Вокруг стояла ночь – непроглядная ночь новолуния. Зато пылали факелы – два… нет, три. Один из них держал хирдман Харальда – Гуннхильд не знала его имени. Он стоял впереди, держа под уздцы запряженную лошадь, и встретил изумленный взгляд девушки с полной невозмутимостью. Гуннхильд не ошиблась – ее привезли на повозке, даже больше чем у Асфрид, богато украшенной резьбой, насколько она смогла разглядеть при свете одинокого факела. Два других горели впереди, но не удавалось различить ничего, кроме самого огня. Лишь тени мелькали – не то людей, не то великанов. Из темноты в круг света одинокого факела вошла рослая фигура, и Гуннхильд невольно закрыла глаза. Ее снова подняли, сняли с повозки и понесли. Несущий ее человек шел с усилием, как будто поднимался по крутому склону. А потом ее опустили куда-то вниз, но не успела она испугаться, повиснув в пустоте, как снизу ее перехватили, снова взяли на руки, еще немного понесли и опустили на что-то мягкое и довольно высокое – не на пол и не за землю.
Открыв глаза, Гуннхильд увидела огоньки светильников – трех или четырех. Тут же она приподнялась и попыталась оглядеться. А потом, онемев от изумления, долго рассматривала необычное жилье, уверенная, что это – новый странный сон.

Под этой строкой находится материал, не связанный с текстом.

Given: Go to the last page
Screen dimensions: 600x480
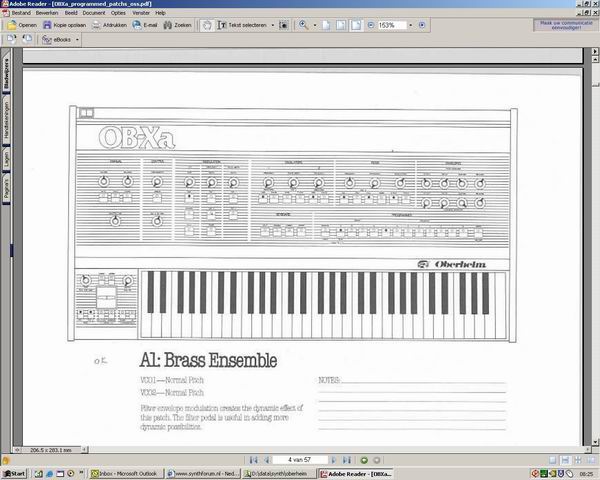Looking at the screenshot, I should coord(347,460).
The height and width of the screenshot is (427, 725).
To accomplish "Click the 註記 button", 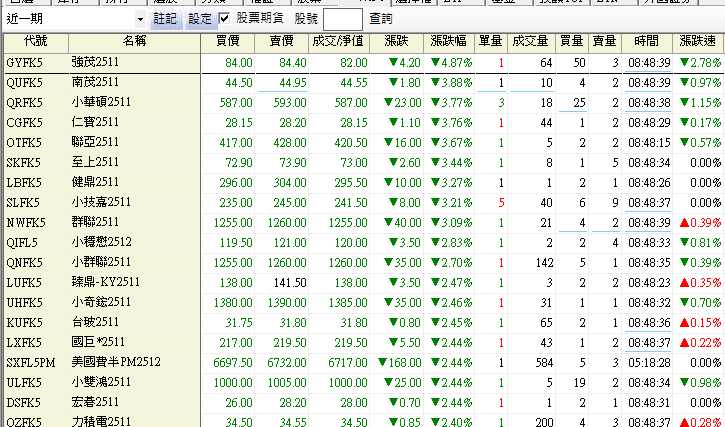I will pos(167,19).
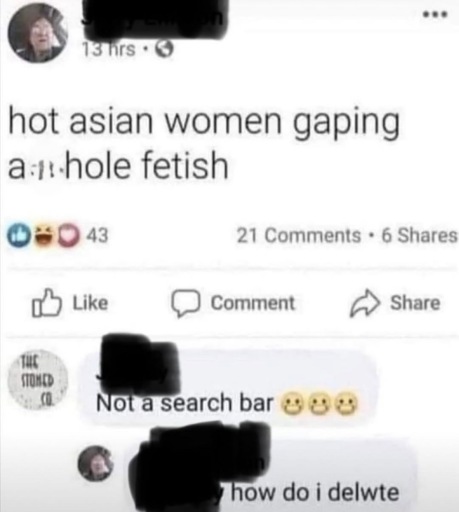The width and height of the screenshot is (459, 512).
Task: Click the thumbs-up Like icon
Action: [47, 302]
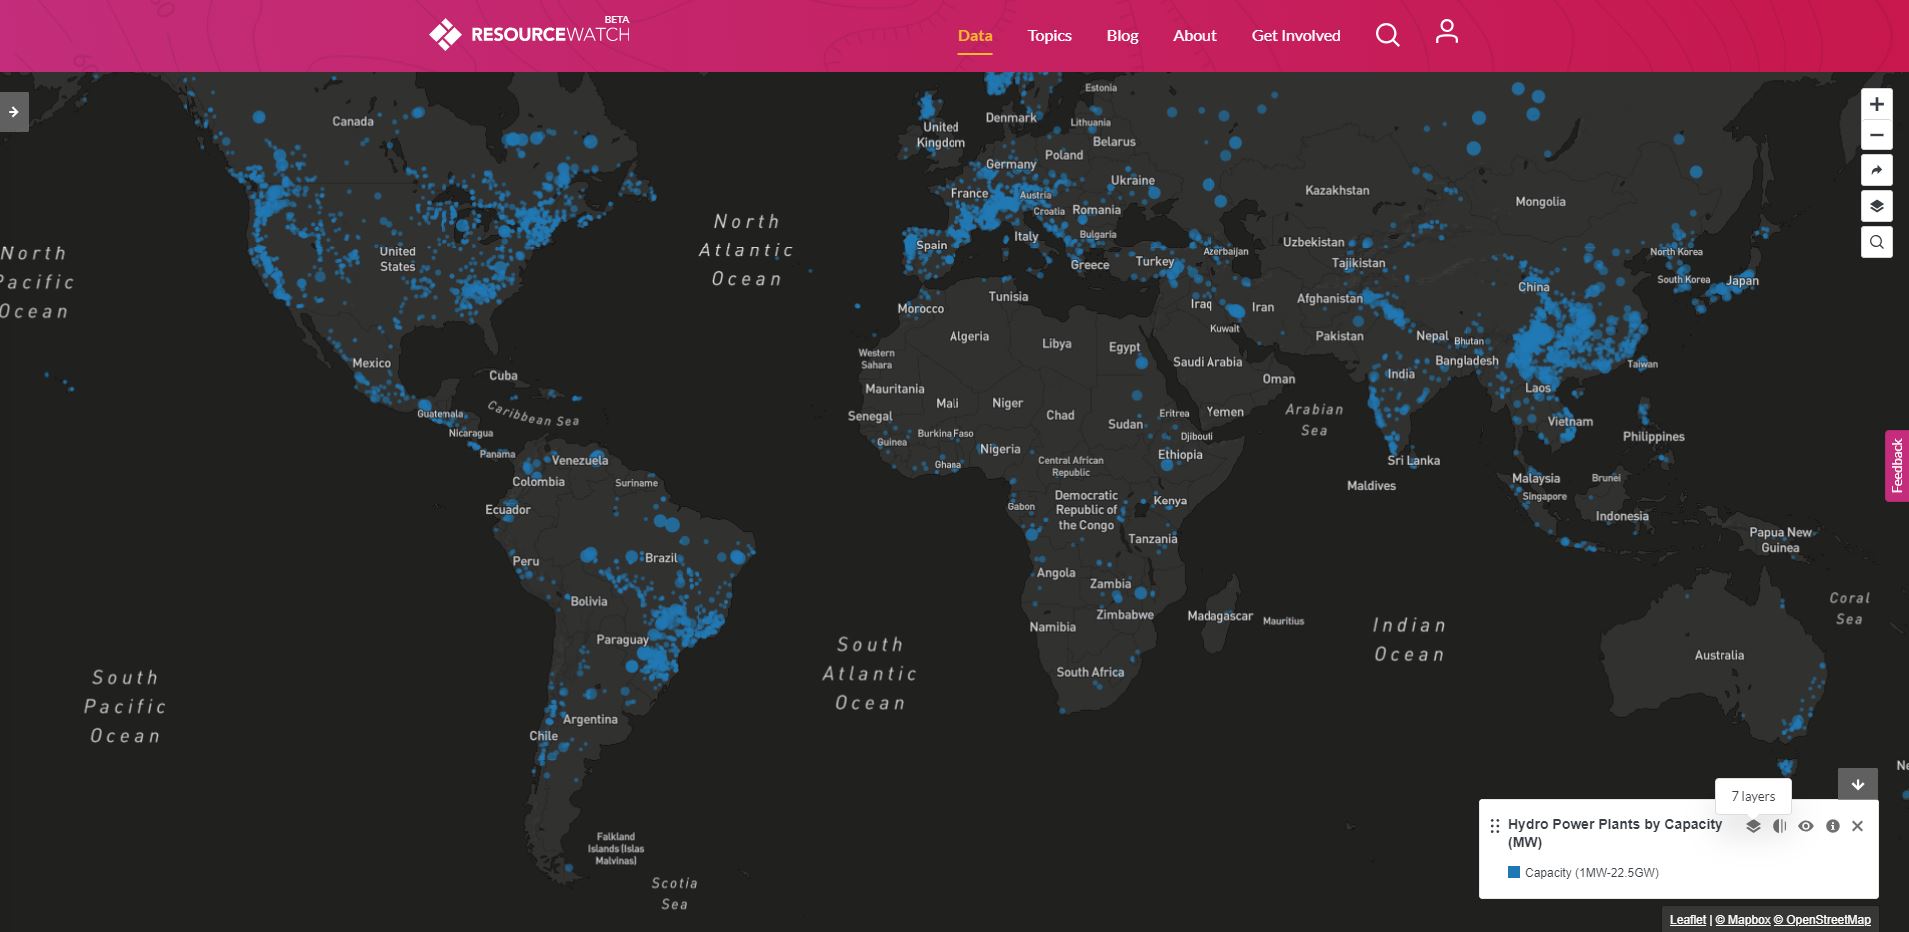Show info for Hydro Power Plants layer
The image size is (1909, 932).
coord(1832,826)
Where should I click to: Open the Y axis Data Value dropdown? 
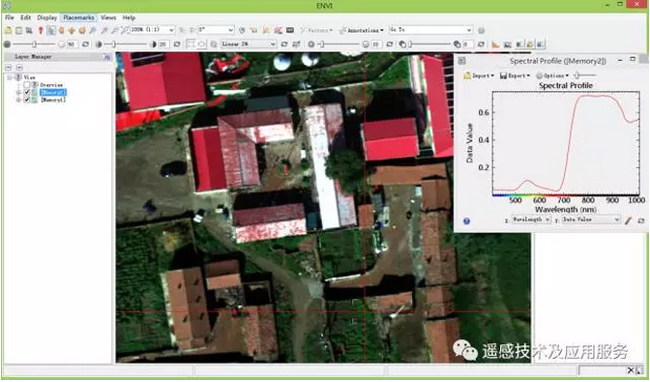(591, 220)
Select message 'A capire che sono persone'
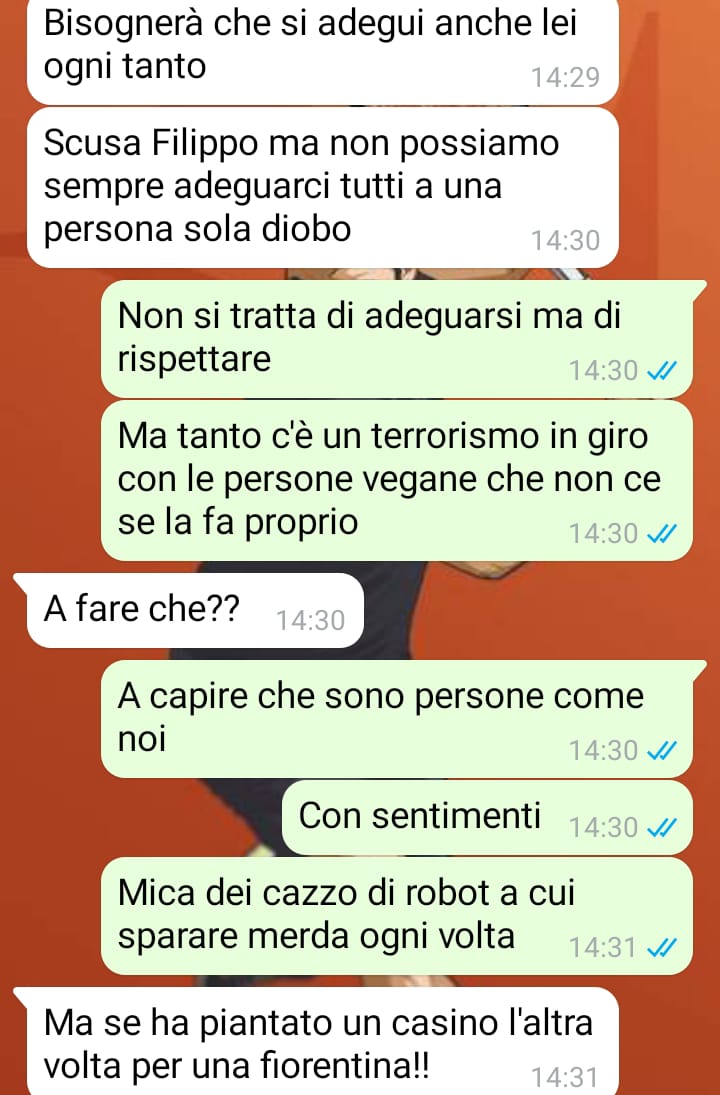This screenshot has width=720, height=1095. pos(397,719)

Она очутилась в помещении шагов пять-шесть в длину и ширину. Затхлый воздух был разбавлен весенней свежестью, но эти два запаха – затхлости и весеннего ветра – еще не перемешались и ощущались отдельно. Запах плесени исходил, вероятно, от стен, обшитых досками, ставшими старыми и трухлявыми. На стенах висели шкуры разного цвета и размера – одни казались новыми, другие совсем обветшали. Гуннхильд лежала на кровати с высокими резными столбами по всем четырем углам, вдоль прочих стен стояли резные сундуки и лари на подставках. На крышках их горели бронзовые светильники, их мерцание и позволило ей, когда глаза привыкли, все это разглядеть. Сундуки тоже были старыми, зато очень дорогими – из резного дерева, отделанные узорной костью или литыми полосами бронзы, с позолотой, частью покрыты кусками самых дорогих шелков – вытертая золотая вышивка тускло поблескивала при огне.